Now _that_ is just too cool


----------



## MeatHanky

Beer on tap, popcorn machine - life is good!


----------



## PTAaron

Lumen said:


> Now that is just too cool


Tomorrow can't get here quick enough!



MeatHanky said:


> Beer on tap, popcorn machine - life is good!


Definitely!! Just need time to actually use it all


----------



## PTAaron

Couple of photos of the new subwoofer driver that arrived yesterday:


----------



## PTAaron

Popcorn machine arrived... Immediately unpacked it, cleaned it, set it up on our bar and popped some popcorn to eat while watching Return of the Jedi:



















After the movie I unpacked the rest of the box and assembled the cart:










That isn't the final location... Once I get the basement rearranged I'll post some final photos.


----------



## PTAaron

Mmmmmmmmmm!!
New delivery from Amazon!
Can't wait to try it out Sunday!


----------



## luisv

PTAaron said:


>


Great thread, thanks for sharing your journey and I especially like the kegerator.

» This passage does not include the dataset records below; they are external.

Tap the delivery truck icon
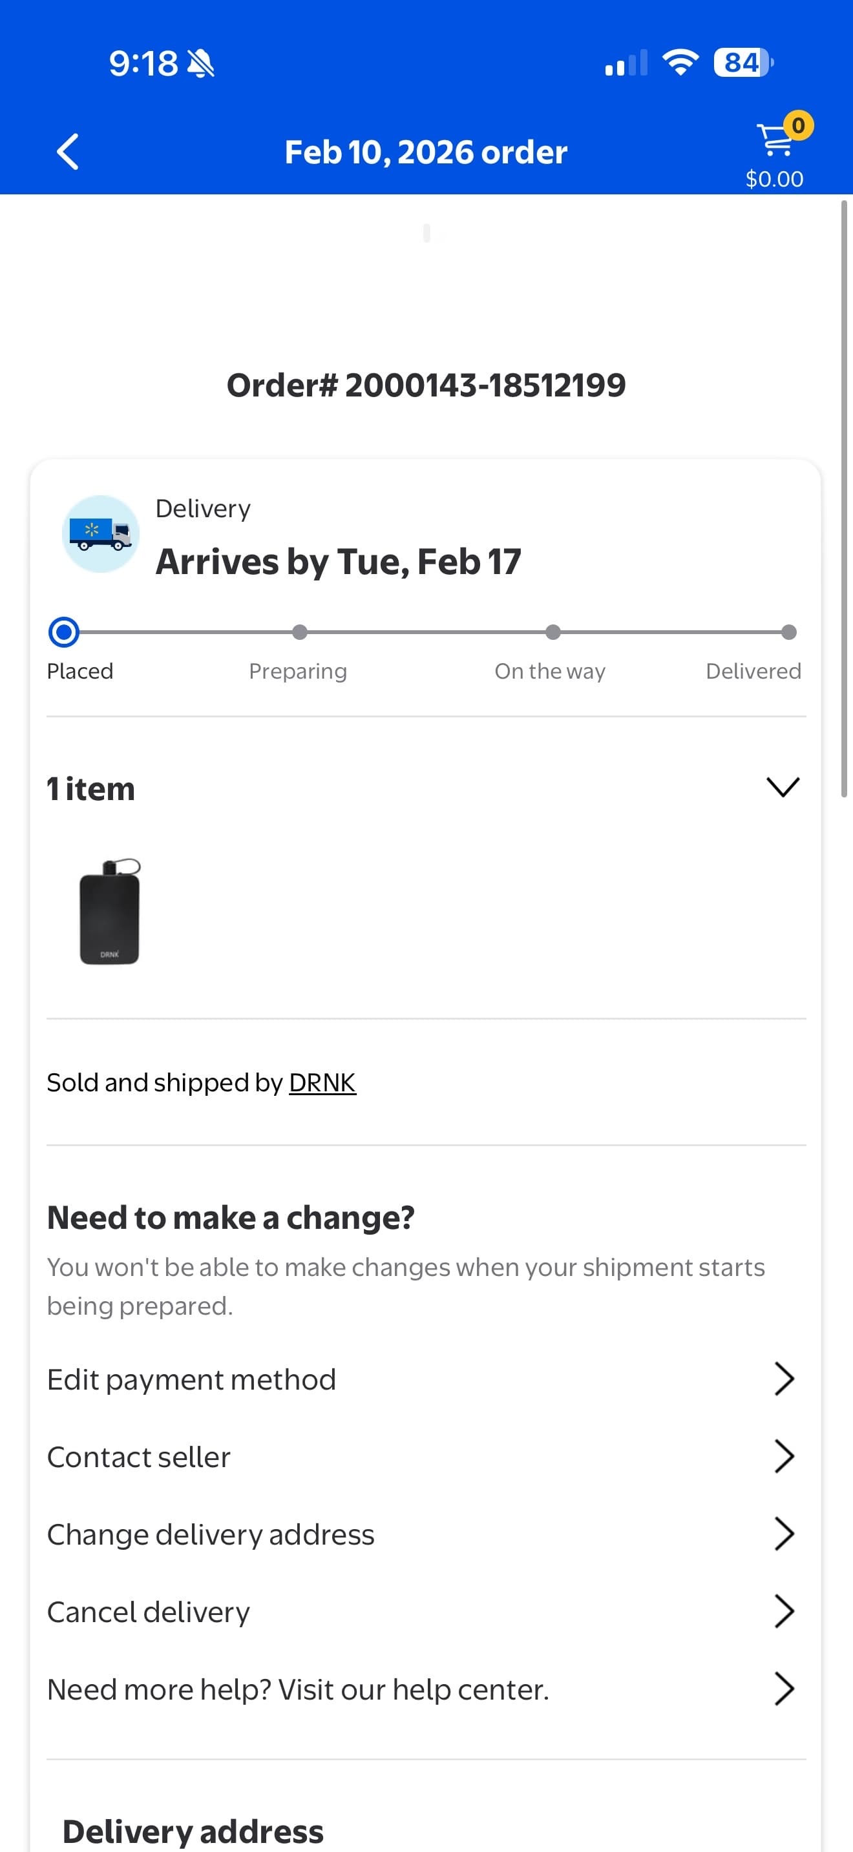 click(x=101, y=533)
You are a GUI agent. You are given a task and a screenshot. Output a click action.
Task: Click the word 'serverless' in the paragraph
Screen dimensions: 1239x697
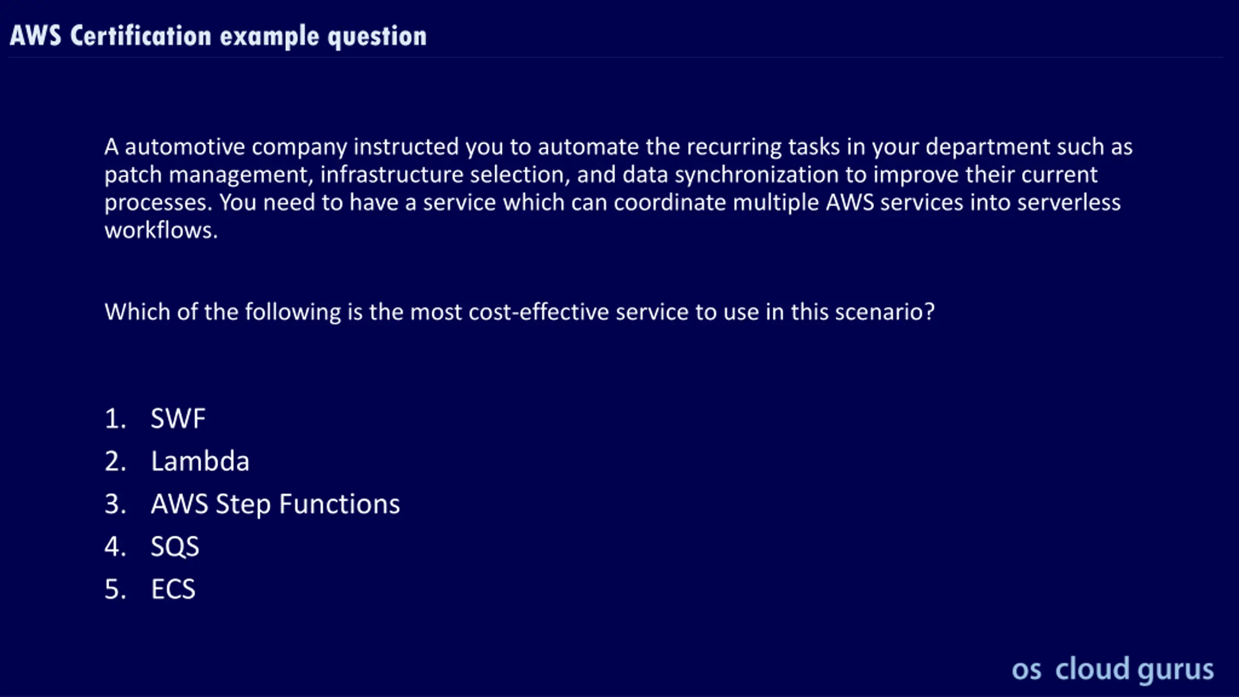[x=1069, y=202]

Looks like I need to do some additional research. :T


----------



## PTAaron

luisv said:


> Great thread, thanks for sharing your journey and I especially like the kegerator. Looks like I need to do some additional research. :T


Thanks for stopping by!
The kegerator is such a great addition! I don't know why I resisted at first when my wife wanted to add it - it is just so nice to have cold beer on tap whenever you need it 
Also great for parties because you can just pour a pitcher to take outside.


----------



## luisv

Totally agreed, it must be great to pour a fresh brew, especially if you're into home brewing as it makes it that more convenient. I will be do some additional reading for sure and hope to tackle the project after the holidays.


----------



## NBPk402

How long will a keg last once you start it (shelf life)?


----------



## PTAaron

luisv said:


> Totally agreed, it must be great to pour a fresh brew, especially if you're into home brewing as it makes it that more convenient. I will be do some additional reading for sure and hope to tackle the project after the holidays.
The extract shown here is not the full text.